What would be the benefit of storing everything (numbers, strings, etc) as a string and then figuring out after you get the data what it is? Surely the amount of disk space saved by not having empty integer and numeric columns is trivial. And we need the other kinds of *_answer columns for holding references to cr_revisions (content_answer) etc etc anyway.

Seems to me that rather than pushing us to conflate all data into a single omnibus string type, Cathy's requirement just means we should add something to handle the exponential data she mentions. And in PG, it looks to me as if the "real" or "double" data type should work fine, in which case we should use it instead of the hackish "exponential type (stored as a varchar)" I suggested.

From :

"Normally, the real type has a range of at least -1E+37 to +1E+37 with a precision of at least 6 decimal digits. The double precision type normally has a range of around -1E+308 to +1E+308 with a precision of at least 15 digits. Values that are too large or too small will cause an error. Rounding may take place if the precision of an input number is too high. Numbers too close to zero that are not representable as distinct from zero will cause an underflow error."

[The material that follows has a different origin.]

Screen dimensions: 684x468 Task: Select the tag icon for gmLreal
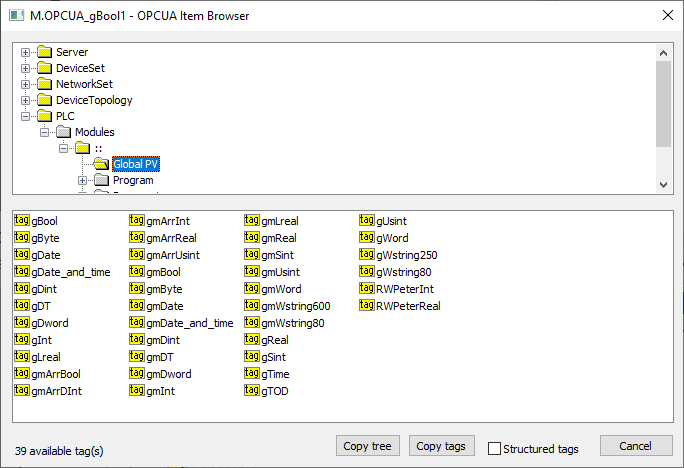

Cathy, am I wrong here? Can't "real" or "double" work in your situation?

Dunno what Oracle-equivalent there is, but surely there is one. (Though since Oracle still doesn't even have a boolean, maybe not.)

Posted by Cathy Sarisky on
Real or double can satisfactorily hold the student's answer, provided we don't care about being able to echo back the student's answer exactly as typed.  If, however, we want to know whether the student typed 6.02x10<sup>23</sup> or 6.020x10<sup>23</sup>, stuffing it into either type of column will result in it being converted to 602000000000000000000000.  And, in the event that we want to do some math on it in tcl despite plans to push everything to the database:

% set big 6.02e23
% set answer 6.01e23
% expr $answer/$big

% set big 6020000000000000000000
% set answer $big
% expr $big/$answer
integer value too large to represent

Posted by Guan Yang on
Use Mpexpr? ;-)
Posted by Cathy Sarisky on
*blush* ok, ignore the tclsh stuff i just posted.  *IF* I write the numbers as non-integers, I can still do math...
Posted by Malte Sussdorff on
Stan, this is a very good reason. I had this argument with some friends and needed canon fooder which you brilliantly gave. I still think that most of the checking should be done by the check_item functions, as this is the only way to give a nice error message back (or am I mistaken and postgres throws up with a reason why it did not like an insert?).